Black began his business career at age ten, when he and his friends borrowed a lawn mower and started Best Friends Lawn Service, charging $2 per lawn, and eventually becoming "the first in the neighborhood to get a power mower."

He attended high school in the Dallas Independent School District and after graduation, he continued his studies at the University of Texas at Dallas, graduating with a Bachelor's Degree of General Studies with a focus on business and political science. Following the completion of his studies at UTD, he enrolled at Southern Methodist University where he received an M.B.A. from the Cox School of Business.

==On-Target Supplies & Logistics==
Black co-founded On-Target Supplies & Logistics in 1982 as janitorial supplies distribution company. When the business was slow to take off, Albert got a night job in the information systems department at Texas Utilities in order to fund his company. For ten years he worked at On Target from 7:30 AM to 4:30 PM, then went to his night job from 5:00 PM to 2:00 AM. He guided the company from a two-person start-up to a growing operation with over 300 employees that has expanded to offer outsourced logistic solutions, supply chain management, and value-added reselling. On-Target's headquarters are located in southern Dallas with additional logistics operations throughout Dallas / Fort Worth, Sherman, Texas, Houston, Texas, and Tucson, Arizona.

===ReadyToWork===
In 2006, Black launched ReadyToWork, On-Target's professional development service. ReadyToWork offers staffing, career training, work readiness, available training space and training resources to its clients. ReadyToWork has trained more than 2,200 people.

===OTSL Charities===
In 2006, Black established On-Target's social service arm, OTSL Charities, which donates time and resources to local area communities. OTSL Charities participates with other local charities to give back to the community, including helping Habitat for Humanity build houses, raising money for the March of Dimes and volunteering with at-risk students at the Texans Can! Academy.

==Volunteerism and civic duty==
In addition to being an entrepreneur, Black is also active in public service, civic duty and social volunteerism.

He was a Trustee and became Chairman of the Baylor Health Care System of Dallas in 2010. During his tenure, he helped build The Baylor Diabetes Health & Wellness Institute in his home neighborhood of Frazier Courts, where three times as many residents were dying as a result of diabetes than anywhere else in America. Continuing more than two decades of finance and operations consulting with the system, he currently serves as Chairman of the Charles A. Sammons Cancer Center at Baylor Scott and White Health. He was on the advisory board of Southern Methodist University Cox School of Business, and a Regent for Baylor University-Waco as well as his current position of Chairman of the Dallas Housing Authority.
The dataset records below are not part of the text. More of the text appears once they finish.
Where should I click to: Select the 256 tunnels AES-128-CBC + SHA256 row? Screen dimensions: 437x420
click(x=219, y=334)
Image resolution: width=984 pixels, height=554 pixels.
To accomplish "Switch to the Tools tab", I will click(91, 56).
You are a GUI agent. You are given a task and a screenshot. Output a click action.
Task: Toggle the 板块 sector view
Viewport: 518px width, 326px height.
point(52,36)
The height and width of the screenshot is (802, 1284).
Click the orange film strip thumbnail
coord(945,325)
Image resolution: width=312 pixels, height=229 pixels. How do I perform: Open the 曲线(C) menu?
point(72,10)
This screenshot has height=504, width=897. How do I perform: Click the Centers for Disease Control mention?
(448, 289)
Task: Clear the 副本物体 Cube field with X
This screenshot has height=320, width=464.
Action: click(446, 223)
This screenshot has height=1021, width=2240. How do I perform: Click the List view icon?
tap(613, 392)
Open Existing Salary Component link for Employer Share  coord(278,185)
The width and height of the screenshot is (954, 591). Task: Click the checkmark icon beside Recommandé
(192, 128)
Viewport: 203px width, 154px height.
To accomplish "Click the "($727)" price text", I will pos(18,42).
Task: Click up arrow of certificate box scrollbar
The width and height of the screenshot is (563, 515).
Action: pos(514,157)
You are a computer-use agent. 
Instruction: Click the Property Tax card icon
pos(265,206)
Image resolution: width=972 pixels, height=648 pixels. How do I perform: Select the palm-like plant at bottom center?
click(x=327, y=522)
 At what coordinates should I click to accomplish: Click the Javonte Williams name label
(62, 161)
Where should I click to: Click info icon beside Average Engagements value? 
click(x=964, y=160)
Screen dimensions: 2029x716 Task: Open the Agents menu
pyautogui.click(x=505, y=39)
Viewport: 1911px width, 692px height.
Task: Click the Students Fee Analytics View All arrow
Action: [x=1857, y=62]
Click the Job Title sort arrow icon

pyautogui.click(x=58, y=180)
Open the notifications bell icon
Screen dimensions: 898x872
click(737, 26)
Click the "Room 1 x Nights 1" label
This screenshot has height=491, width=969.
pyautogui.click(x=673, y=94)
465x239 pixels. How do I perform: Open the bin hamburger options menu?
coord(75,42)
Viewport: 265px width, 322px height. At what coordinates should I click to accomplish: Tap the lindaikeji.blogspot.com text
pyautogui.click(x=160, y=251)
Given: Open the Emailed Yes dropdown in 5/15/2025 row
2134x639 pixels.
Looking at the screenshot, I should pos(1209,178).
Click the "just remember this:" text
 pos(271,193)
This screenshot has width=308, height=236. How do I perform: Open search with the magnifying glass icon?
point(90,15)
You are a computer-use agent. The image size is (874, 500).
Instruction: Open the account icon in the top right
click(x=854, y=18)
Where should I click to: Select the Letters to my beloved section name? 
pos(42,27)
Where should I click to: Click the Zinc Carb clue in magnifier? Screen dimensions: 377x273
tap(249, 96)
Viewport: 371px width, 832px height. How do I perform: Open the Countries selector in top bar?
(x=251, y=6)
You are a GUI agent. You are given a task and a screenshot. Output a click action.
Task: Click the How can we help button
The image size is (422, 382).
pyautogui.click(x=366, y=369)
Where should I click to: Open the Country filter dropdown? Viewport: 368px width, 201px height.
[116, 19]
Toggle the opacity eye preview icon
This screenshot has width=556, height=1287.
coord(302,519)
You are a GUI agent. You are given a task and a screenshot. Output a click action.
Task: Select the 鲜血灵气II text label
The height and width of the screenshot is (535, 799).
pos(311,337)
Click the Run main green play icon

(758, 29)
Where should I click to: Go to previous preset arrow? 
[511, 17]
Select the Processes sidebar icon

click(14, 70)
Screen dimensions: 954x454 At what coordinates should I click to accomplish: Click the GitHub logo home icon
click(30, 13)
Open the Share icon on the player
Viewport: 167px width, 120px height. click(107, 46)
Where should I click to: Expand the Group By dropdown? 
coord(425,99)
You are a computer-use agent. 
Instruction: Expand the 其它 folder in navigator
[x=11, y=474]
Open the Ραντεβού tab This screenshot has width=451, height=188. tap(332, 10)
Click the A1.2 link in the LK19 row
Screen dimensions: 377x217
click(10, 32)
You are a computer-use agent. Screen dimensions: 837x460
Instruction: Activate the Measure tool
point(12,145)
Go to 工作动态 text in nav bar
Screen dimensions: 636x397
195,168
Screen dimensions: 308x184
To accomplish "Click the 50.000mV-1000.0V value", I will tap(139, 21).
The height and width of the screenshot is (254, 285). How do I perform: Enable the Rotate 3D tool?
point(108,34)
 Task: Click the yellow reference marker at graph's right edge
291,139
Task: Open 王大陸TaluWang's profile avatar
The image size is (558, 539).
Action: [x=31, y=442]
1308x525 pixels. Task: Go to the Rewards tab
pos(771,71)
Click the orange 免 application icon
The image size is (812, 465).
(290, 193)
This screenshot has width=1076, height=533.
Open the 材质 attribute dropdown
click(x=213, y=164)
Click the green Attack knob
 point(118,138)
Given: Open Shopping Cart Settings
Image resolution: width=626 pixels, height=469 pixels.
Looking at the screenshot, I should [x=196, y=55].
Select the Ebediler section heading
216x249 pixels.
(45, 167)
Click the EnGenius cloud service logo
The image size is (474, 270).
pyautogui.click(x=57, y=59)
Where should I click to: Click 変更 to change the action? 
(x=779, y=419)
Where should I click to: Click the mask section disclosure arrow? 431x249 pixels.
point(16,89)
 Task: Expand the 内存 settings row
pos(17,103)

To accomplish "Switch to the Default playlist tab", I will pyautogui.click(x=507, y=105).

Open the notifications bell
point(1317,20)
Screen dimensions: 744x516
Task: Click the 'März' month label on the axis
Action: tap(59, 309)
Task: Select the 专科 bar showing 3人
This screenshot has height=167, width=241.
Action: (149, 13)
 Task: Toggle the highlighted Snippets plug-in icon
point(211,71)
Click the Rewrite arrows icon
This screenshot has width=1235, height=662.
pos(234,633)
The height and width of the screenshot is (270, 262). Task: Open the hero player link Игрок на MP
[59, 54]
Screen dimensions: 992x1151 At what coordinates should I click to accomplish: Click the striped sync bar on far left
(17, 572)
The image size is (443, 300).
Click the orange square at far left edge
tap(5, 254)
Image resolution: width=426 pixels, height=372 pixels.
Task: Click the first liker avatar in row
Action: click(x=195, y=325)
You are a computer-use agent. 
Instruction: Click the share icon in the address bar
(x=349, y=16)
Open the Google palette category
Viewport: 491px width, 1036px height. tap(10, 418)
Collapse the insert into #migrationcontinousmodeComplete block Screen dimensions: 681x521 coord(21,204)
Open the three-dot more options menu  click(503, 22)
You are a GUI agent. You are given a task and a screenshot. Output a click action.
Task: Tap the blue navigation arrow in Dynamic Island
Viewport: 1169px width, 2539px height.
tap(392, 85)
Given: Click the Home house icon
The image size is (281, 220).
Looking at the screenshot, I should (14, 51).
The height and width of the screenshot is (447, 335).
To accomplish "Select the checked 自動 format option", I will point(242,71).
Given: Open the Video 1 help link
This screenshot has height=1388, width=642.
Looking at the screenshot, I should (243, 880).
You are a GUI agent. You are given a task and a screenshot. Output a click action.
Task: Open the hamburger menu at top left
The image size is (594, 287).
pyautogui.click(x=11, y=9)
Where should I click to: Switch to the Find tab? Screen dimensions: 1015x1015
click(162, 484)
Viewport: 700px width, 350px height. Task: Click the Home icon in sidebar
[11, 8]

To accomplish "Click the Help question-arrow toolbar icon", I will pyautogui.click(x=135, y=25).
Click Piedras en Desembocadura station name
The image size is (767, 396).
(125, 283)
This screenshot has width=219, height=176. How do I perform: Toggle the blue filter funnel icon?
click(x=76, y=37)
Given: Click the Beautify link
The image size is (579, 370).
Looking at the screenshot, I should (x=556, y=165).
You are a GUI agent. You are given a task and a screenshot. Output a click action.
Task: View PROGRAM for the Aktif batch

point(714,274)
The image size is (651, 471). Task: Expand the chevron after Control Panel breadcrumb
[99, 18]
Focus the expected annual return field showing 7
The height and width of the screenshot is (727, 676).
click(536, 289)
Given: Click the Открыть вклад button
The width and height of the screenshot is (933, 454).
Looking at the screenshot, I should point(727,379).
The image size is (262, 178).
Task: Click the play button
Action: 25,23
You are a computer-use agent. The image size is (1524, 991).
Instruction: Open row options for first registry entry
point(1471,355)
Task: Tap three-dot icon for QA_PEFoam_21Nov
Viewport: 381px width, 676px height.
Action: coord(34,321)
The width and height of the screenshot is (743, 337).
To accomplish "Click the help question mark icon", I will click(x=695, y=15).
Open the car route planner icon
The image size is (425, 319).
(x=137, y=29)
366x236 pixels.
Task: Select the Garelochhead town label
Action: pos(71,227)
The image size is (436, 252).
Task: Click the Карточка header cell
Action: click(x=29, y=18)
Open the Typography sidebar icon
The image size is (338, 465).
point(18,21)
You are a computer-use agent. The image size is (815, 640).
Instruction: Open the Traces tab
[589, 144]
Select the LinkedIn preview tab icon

Black has previously been on various boards including: Dallas Black Chamber of Commerce, Chase Bank of Texas, Hankamer School of Business at Baylor University, and Paul Quinn College. In 1997, former Governor George W. Bush appointed Black to serve on the Board of Regents of Texas Southern University in Houston. In 2000, Black served as the first African-American Chairman of the Greater Dallas Chamber of Commerce's board of directors.

Black was the Treasurer for Texas State Senator Royce West, Judge John Creuzot, and Mayor Tom Leppert of Dallas.

Black is a member of Omega Psi Phi, a national public service fraternity.

He is a member of New Hope Baptist Church. His wife of 35 years, Gwyneith, is the Executive Director of OTSL Charities and devotes her time to philanthropic causes. His children are Oliver Victor Black, Albert C. Black III (Tre’) and Cora René Black. The family enjoys traveling, hiking, and spending time together on Lake Cypress Springs.

==Mayoral campaign==

Black announced his candidacy for the May 2019 Dallas mayoral election on July 18, 2018. On May 4, 2019, he lost in the nonpartisan blanket primary and failed to advanced to the runoff election.